Our job isn’t to fix them. They aren’t broken. Our job is to understand them. Only then can we steer our response in the right direction. Otherwise we’re throwing darts at the wrong target - behaviour, instead of the need behind the behaviour. 

Watch, listen, breathe and be with. Feel what they feel. This will help them feel you with them. We all feel safer and calmer when we feel our people beside us - not judging or hurrying or questioning. What don’t you know, that they need you to know?♥️
We all have first up needs. The difference between adults and children is that we can delay the meeting of these needs for a bit longer than children - but we still need them met. 

The first most important question the brain needs answered is, ‘Is my body safe?’ - Am I free from threat, hunger, exhaustion, pain? This is usually an easier one to take care of or to recognise when it might need some attention. 
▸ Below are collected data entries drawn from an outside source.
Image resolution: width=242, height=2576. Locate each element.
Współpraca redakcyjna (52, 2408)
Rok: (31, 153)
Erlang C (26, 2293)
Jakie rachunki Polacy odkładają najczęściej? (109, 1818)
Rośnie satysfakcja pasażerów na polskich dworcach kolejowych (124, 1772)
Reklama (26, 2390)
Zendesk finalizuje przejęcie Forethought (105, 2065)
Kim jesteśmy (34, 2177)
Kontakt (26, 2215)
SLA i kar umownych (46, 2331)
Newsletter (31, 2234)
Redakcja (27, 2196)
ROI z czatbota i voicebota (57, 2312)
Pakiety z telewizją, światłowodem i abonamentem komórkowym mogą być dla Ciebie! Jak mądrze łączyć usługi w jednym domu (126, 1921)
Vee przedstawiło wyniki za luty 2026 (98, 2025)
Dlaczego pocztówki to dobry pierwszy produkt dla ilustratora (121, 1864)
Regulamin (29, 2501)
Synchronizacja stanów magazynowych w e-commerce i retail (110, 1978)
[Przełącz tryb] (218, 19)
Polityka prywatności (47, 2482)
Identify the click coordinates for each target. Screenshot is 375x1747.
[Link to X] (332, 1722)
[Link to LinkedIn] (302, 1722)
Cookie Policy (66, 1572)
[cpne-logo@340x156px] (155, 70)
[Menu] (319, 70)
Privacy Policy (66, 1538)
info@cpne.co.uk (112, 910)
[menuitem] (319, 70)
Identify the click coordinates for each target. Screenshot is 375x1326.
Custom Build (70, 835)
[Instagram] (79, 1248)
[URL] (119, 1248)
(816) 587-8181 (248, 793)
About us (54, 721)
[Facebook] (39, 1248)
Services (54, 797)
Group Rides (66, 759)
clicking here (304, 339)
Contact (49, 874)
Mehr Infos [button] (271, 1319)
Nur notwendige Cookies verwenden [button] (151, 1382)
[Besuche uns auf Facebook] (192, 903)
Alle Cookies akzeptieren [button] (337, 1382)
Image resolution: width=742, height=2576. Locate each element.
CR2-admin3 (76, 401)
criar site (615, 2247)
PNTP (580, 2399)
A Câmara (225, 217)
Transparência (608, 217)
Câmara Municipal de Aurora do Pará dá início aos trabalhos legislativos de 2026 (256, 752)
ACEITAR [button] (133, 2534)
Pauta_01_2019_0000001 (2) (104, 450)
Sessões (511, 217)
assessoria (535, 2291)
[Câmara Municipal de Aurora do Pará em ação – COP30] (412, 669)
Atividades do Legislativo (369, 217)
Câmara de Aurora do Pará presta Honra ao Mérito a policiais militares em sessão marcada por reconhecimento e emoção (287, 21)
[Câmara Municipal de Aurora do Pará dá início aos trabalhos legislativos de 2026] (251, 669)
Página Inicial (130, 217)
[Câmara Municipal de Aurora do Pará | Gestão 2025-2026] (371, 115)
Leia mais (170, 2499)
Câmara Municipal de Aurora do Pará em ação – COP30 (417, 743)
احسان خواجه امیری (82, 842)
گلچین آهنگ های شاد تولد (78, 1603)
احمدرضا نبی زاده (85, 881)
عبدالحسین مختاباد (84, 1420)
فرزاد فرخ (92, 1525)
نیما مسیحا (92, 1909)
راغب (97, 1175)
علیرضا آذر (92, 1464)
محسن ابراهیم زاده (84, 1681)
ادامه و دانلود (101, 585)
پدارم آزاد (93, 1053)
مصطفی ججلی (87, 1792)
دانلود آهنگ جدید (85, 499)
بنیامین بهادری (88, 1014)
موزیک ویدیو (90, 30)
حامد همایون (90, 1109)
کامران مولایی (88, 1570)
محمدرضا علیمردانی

The next most important question is, ‘Is my heart safe?’ - Am I loved, noticed, valued, claimed, wanted, welcome? This can be an easy one to overlook, especially in the chaos of the morning. Of course we love them and want them - and sometimes we’ll get distracted, annoyed, frustrated, irritated. None of this changes how much we love and want them - not even for a second. We can feel two things at once - madly in love with them and annoyed/ distracted/ frustrated. Sometimes though, this can leave their ‘Is my heart safe?’ needs a little hungry. They have less capacity than us to delay the meeting of these needs. When these needs are hungry, we’ll be more likely to see big feelings or big behaviour. 

The more you can fill their love tanks at the start of the day, the more they’ll be able to handle the bumps. This doesn’t have to be big. It just has to be enough. It might look like having a cuddle, reading a story, having a chat, sitting with them while they have breakfast or while they pat the dog, touching their back when they walk past, telling them you love them.

All brains need to feel loved and wanted, and as though they aren’t a nuisance, but sometimes they’ll need to feel it more. The more their felt sense of relational safety is met, the more they’ll be able to then focus on ‘thinking brain’ things, such as planning, making good decisions, co-operating, behaving. 

(And if this today was a bumpy one, that’s okay. Those days are going to happen. If most of the time their love tanks are full, they’ll handle when it drops a little. Just top it up when you can. And don’t forget to top yours up too. Be kind to yourself. You deserve it as much as they do.)♥️
Things will always go wrong - a bad decision, a good decision with a bad outcome, a dilemma, wanting something that comes with risk. 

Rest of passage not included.